On its latest weekly report, GMS finds that, markets remain precariously poised as Diwali holidays are finally upon the sub-continent markets and the industry heads into the final months of the 2023.
lthough several sales have reportedly registered into India at some impressive levels, sentiments and pricing here remains muted overall. On the Eastern end and in the lead up to the Bangladeshi elections due in mid-January 2024 – disruptions, protests, and even strikes have embattled the country and as such, it is expected to become even more challenging to get L/Cs open & deliveries completed into Chattogram, especially as the ongoing unrest persists.

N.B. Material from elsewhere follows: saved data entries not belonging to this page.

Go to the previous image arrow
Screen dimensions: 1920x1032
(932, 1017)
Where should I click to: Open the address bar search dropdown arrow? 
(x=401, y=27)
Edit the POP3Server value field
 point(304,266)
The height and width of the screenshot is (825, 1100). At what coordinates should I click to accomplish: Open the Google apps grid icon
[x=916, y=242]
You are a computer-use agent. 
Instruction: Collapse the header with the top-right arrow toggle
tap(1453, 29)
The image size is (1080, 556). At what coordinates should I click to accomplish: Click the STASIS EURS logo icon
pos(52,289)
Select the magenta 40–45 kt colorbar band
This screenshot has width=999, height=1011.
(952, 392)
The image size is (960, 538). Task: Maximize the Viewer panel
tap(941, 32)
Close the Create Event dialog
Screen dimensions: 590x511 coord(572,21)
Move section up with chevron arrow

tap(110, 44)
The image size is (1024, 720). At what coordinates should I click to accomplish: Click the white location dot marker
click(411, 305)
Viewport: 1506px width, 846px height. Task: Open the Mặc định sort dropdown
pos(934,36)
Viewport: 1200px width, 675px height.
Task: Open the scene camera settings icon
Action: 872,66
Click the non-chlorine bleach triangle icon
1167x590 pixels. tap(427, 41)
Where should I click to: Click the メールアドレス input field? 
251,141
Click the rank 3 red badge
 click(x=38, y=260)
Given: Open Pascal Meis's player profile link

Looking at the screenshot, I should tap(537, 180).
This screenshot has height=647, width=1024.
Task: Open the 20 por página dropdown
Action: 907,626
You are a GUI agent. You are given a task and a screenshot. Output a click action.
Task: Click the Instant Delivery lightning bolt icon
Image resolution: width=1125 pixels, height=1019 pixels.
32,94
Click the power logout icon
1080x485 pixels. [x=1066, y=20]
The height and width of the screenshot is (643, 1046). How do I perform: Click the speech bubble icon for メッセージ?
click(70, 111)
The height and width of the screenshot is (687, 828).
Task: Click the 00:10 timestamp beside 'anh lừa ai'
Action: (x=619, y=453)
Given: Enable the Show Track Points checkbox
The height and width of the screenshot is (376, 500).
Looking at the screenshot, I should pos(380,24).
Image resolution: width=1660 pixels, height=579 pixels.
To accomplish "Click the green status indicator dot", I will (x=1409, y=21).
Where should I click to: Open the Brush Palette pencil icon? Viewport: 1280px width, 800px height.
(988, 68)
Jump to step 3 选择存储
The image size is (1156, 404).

Meanwhile, after another period on the sidelines, Pakistan is starting to see some buying interest reemerge, as the currency continues to depreciate once again; in that, as vessels get increasingly expensive, local steel plate prices would eventually have to firm in order to keep local business viable, and this is perhaps lending Local Recyclers some forward-thinking encouragement on potentially selling their product at workable levels in the near future / 2024.
Lastly, the Turkish market reports even more improvements as both local and import steel prices registered improvements this week, with even price indications seeming to firm about by about USD 10/MT. Overall, with global steel prices now gaining some decent ground over the preceding weeks (including Turkey and notably even in China this week), there is the lingering hope that these improvements could filter through to the other recycling markets in the weeks ahead, especially upon the conclusion of Diwali holidays. And amidst the shaky hopes that markets do indeed rise to higher levels, there certainly were a handful of Cash Buyers who continue to be gambling on vessels with a forward delivery, all while prompt vessels are facing comparative discounts to those with a longer / forward laycan.
Finally, in terms of supply – vintage Containers and Dry Bulk vessels continue to dominate the recycling lanes, but are still missing the volumes that many had expected, especially as charter rates and secondhand values are yet to sink and compel Ship Owner’s to recycle their units.